Aufgeführte Einträge:
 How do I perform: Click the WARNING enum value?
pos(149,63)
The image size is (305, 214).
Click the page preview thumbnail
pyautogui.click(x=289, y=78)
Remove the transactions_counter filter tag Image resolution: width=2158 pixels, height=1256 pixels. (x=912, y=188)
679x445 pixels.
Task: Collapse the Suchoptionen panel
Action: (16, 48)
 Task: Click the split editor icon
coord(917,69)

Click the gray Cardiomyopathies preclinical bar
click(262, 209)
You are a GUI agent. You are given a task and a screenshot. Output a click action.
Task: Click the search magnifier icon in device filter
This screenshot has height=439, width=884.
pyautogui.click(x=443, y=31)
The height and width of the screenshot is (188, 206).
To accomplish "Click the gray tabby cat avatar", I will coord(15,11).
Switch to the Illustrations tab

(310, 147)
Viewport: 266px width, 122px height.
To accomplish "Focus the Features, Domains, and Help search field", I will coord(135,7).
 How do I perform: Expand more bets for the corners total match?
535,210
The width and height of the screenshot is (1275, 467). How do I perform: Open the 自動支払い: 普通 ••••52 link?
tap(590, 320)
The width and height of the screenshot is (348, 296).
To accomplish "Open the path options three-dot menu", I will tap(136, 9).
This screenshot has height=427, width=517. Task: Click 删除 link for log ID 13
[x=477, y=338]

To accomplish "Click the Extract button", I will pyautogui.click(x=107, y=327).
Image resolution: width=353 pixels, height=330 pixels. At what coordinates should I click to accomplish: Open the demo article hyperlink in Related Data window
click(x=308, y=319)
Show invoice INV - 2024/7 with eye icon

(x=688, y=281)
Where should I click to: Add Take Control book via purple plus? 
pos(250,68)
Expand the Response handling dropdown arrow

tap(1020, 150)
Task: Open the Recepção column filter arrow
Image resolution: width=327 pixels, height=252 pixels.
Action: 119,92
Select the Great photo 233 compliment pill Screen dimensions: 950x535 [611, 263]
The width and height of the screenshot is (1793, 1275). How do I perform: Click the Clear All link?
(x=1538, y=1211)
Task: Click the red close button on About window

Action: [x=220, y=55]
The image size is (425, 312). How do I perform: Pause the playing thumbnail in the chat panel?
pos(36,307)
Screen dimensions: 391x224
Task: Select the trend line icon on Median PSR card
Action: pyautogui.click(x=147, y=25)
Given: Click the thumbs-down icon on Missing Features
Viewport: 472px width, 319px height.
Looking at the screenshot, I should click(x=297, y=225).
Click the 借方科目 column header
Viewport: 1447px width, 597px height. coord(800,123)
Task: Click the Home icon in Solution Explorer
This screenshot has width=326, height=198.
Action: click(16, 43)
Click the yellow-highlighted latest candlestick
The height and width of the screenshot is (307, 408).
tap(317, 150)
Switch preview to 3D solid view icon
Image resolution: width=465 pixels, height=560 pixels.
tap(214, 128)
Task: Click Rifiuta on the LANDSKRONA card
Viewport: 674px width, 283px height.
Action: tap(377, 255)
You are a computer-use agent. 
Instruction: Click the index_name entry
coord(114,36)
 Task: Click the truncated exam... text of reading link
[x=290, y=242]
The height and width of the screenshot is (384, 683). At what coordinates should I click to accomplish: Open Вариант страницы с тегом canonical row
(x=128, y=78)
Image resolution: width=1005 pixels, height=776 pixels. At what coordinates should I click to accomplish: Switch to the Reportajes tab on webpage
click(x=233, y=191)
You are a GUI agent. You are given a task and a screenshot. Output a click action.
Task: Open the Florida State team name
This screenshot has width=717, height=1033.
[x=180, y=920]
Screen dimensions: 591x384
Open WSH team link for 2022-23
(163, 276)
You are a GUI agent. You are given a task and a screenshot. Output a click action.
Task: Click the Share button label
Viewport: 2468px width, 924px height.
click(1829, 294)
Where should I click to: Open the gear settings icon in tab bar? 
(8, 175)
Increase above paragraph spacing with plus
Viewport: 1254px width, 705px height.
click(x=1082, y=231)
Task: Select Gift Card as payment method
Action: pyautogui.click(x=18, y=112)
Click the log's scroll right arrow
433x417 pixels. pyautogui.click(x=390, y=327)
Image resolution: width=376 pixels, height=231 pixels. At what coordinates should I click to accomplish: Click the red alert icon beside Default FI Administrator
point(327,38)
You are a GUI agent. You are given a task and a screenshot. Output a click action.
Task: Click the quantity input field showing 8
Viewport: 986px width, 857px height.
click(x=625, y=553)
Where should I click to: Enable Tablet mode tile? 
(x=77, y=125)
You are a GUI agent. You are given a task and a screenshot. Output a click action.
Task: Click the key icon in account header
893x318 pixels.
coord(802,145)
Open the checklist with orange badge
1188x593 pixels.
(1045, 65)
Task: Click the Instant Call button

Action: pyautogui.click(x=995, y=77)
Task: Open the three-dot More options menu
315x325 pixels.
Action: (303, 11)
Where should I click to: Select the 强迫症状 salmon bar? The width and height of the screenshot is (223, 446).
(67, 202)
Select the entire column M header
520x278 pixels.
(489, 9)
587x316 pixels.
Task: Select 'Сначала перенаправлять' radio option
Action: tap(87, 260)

Was zu tun ist: Gib bitte alle Einträge oben Zeile für Zeile unverändert wieder.

Die Antwort:
 How do I perform: Click the WARNING enum value?
pos(149,63)
The image size is (305, 214).
Click the page preview thumbnail
pyautogui.click(x=289, y=78)
Remove the transactions_counter filter tag Image resolution: width=2158 pixels, height=1256 pixels. (x=912, y=188)
679x445 pixels.
Task: Collapse the Suchoptionen panel
Action: (16, 48)
 Task: Click the split editor icon
coord(917,69)

Click the gray Cardiomyopathies preclinical bar
click(262, 209)
You are a GUI agent. You are given a task and a screenshot. Output a click action.
Task: Click the search magnifier icon in device filter
This screenshot has height=439, width=884.
pyautogui.click(x=443, y=31)
The height and width of the screenshot is (188, 206).
To accomplish "Click the gray tabby cat avatar", I will coord(15,11).
Switch to the Illustrations tab

(310, 147)
Viewport: 266px width, 122px height.
To accomplish "Focus the Features, Domains, and Help search field", I will coord(135,7).
 How do I perform: Expand more bets for the corners total match?
535,210
The width and height of the screenshot is (1275, 467). How do I perform: Open the 自動支払い: 普通 ••••52 link?
tap(590, 320)
The width and height of the screenshot is (348, 296).
To accomplish "Open the path options three-dot menu", I will tap(136, 9).
This screenshot has height=427, width=517. Task: Click 删除 link for log ID 13
[x=477, y=338]

To accomplish "Click the Extract button", I will pyautogui.click(x=107, y=327).
Image resolution: width=353 pixels, height=330 pixels. At what coordinates should I click to accomplish: Open the demo article hyperlink in Related Data window
click(x=308, y=319)
Show invoice INV - 2024/7 with eye icon

(x=688, y=281)
Where should I click to: Add Take Control book via purple plus? 
pos(250,68)
Expand the Response handling dropdown arrow

tap(1020, 150)
Task: Open the Recepção column filter arrow
Image resolution: width=327 pixels, height=252 pixels.
Action: 119,92
Select the Great photo 233 compliment pill Screen dimensions: 950x535 [611, 263]
The width and height of the screenshot is (1793, 1275). How do I perform: Click the Clear All link?
(x=1538, y=1211)
Task: Click the red close button on About window

Action: [x=220, y=55]
The image size is (425, 312). How do I perform: Pause the playing thumbnail in the chat panel?
pos(36,307)
Screen dimensions: 391x224
Task: Select the trend line icon on Median PSR card
Action: pyautogui.click(x=147, y=25)
Given: Click the thumbs-down icon on Missing Features
Viewport: 472px width, 319px height.
Looking at the screenshot, I should click(x=297, y=225).
Click the 借方科目 column header
Viewport: 1447px width, 597px height. coord(800,123)
Task: Click the Home icon in Solution Explorer
This screenshot has width=326, height=198.
Action: click(16, 43)
Click the yellow-highlighted latest candlestick
The height and width of the screenshot is (307, 408).
tap(317, 150)
Switch preview to 3D solid view icon
Image resolution: width=465 pixels, height=560 pixels.
tap(214, 128)
Task: Click Rifiuta on the LANDSKRONA card
Viewport: 674px width, 283px height.
Action: tap(377, 255)
You are a computer-use agent. 
Instruction: Click the index_name entry
coord(114,36)
 Task: Click the truncated exam... text of reading link
[x=290, y=242]
The height and width of the screenshot is (384, 683). At what coordinates should I click to accomplish: Open Вариант страницы с тегом canonical row
(x=128, y=78)
Image resolution: width=1005 pixels, height=776 pixels. At what coordinates should I click to accomplish: Switch to the Reportajes tab on webpage
click(x=233, y=191)
You are a GUI agent. You are given a task and a screenshot. Output a click action.
Task: Open the Florida State team name
This screenshot has width=717, height=1033.
[x=180, y=920]
Screen dimensions: 591x384
Open WSH team link for 2022-23
(163, 276)
You are a GUI agent. You are given a task and a screenshot. Output a click action.
Task: Click the Share button label
Viewport: 2468px width, 924px height.
click(1829, 294)
Where should I click to: Open the gear settings icon in tab bar? 
(8, 175)
Increase above paragraph spacing with plus
Viewport: 1254px width, 705px height.
click(x=1082, y=231)
Task: Select Gift Card as payment method
Action: pyautogui.click(x=18, y=112)
Click the log's scroll right arrow
433x417 pixels. pyautogui.click(x=390, y=327)
Image resolution: width=376 pixels, height=231 pixels. At what coordinates should I click to accomplish: Click the red alert icon beside Default FI Administrator
point(327,38)
You are a GUI agent. You are given a task and a screenshot. Output a click action.
Task: Click the quantity input field showing 8
Viewport: 986px width, 857px height.
click(x=625, y=553)
Where should I click to: Enable Tablet mode tile? 
(x=77, y=125)
You are a GUI agent. You are given a task and a screenshot. Output a click action.
Task: Click the key icon in account header
893x318 pixels.
coord(802,145)
Open the checklist with orange badge
1188x593 pixels.
(1045, 65)
Task: Click the Instant Call button

Action: pyautogui.click(x=995, y=77)
Task: Open the three-dot More options menu
315x325 pixels.
Action: (303, 11)
Where should I click to: Select the 强迫症状 salmon bar? The width and height of the screenshot is (223, 446).
(67, 202)
Select the entire column M header
520x278 pixels.
(489, 9)
587x316 pixels.
Task: Select 'Сначала перенаправлять' radio option
Action: tap(87, 260)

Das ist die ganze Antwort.